- Task material
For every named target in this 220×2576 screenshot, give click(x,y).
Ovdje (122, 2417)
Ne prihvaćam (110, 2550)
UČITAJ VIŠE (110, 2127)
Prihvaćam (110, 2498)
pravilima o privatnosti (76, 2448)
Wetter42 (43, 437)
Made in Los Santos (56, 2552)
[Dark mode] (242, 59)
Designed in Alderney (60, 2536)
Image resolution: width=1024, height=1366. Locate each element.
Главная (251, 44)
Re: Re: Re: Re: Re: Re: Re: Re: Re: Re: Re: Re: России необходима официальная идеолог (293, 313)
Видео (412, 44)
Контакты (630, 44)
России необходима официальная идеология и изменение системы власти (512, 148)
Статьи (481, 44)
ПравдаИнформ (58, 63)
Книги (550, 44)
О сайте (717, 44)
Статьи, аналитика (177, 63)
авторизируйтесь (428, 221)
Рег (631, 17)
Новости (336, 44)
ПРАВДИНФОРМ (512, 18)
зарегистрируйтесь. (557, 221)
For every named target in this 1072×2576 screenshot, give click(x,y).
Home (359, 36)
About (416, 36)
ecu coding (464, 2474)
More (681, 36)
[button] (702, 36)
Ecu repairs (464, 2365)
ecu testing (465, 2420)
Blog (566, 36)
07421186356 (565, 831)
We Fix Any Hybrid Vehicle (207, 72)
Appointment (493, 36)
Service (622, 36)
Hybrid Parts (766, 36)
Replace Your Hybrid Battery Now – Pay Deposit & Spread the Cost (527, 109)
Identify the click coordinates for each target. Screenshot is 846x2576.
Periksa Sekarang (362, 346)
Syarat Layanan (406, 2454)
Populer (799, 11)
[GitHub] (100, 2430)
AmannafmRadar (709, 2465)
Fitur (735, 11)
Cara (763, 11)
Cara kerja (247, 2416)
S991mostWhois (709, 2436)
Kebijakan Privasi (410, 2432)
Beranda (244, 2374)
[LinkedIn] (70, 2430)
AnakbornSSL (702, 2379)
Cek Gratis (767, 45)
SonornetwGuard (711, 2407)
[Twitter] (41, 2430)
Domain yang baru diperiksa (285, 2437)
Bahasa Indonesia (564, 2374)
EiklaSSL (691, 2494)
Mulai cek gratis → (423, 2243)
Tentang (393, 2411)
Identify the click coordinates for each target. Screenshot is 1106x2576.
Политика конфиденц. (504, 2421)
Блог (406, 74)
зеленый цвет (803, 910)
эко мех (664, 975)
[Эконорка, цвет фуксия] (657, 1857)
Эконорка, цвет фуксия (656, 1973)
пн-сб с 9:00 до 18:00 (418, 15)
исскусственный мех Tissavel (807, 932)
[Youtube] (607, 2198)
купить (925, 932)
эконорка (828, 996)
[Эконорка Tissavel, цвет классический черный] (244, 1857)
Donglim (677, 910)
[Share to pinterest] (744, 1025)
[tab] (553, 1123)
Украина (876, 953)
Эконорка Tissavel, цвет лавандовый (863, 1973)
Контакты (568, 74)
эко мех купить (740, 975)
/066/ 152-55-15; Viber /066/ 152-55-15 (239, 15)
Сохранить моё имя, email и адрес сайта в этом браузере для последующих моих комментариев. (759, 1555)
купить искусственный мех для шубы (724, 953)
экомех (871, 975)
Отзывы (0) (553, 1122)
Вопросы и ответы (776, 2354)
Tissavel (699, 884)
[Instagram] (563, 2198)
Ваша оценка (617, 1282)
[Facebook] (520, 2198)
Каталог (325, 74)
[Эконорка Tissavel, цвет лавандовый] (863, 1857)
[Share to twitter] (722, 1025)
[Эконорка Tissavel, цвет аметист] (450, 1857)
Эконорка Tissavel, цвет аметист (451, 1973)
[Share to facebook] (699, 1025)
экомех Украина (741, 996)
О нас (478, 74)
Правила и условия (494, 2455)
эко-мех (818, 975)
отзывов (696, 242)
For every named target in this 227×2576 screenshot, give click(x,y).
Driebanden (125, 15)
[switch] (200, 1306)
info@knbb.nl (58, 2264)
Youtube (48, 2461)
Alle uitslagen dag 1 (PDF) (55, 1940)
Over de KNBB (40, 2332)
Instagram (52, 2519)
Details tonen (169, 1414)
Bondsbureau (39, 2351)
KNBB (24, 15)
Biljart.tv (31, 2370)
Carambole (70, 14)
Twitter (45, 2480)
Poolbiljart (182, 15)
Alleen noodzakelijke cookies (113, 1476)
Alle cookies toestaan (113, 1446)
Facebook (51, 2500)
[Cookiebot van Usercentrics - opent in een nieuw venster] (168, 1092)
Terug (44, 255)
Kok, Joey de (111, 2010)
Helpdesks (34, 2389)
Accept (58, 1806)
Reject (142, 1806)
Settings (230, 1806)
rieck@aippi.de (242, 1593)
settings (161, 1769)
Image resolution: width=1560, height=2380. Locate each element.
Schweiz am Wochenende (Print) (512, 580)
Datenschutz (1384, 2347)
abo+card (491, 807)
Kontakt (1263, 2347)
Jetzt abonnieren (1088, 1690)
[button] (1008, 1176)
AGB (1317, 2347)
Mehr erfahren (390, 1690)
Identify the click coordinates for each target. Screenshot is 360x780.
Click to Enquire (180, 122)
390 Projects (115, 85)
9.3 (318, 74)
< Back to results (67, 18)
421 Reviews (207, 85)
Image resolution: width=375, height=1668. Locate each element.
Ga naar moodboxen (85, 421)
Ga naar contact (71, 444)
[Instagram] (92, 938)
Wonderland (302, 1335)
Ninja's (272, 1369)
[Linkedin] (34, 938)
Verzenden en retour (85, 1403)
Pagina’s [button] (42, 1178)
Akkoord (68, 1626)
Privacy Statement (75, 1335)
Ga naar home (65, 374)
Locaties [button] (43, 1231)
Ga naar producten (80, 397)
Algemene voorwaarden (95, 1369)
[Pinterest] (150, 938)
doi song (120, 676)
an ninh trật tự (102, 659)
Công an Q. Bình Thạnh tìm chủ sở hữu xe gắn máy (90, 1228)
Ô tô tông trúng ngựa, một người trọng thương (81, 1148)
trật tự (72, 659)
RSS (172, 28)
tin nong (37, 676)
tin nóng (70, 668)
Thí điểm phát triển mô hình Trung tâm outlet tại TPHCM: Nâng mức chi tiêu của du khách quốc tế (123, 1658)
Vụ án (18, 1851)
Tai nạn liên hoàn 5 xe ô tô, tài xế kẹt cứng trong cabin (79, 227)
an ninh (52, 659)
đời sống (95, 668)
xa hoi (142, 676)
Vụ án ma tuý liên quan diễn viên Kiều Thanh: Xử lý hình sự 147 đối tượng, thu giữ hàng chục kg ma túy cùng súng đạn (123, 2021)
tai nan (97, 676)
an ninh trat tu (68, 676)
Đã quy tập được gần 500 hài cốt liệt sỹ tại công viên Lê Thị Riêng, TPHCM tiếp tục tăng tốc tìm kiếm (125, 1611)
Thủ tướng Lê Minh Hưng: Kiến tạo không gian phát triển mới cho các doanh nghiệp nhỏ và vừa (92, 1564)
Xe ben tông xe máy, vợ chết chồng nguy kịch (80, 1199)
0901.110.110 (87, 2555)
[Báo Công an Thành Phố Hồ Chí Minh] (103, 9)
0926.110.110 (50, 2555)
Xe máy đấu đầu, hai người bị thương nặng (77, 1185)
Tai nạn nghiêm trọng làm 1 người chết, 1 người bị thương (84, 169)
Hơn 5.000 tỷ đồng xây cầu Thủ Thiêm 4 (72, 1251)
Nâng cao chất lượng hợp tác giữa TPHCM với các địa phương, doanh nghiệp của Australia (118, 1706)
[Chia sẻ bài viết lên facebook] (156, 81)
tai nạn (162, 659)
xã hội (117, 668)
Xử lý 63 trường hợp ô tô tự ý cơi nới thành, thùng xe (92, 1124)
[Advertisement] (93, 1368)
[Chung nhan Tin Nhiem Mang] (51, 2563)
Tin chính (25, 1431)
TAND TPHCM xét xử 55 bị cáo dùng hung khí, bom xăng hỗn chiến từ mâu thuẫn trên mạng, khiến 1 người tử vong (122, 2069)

- Problem to work on
Extract all lines from the data in which "купить" is found.

- Task result
купить (925, 932)
эко мех купить (740, 975)
купить искусственный мех для шубы (724, 953)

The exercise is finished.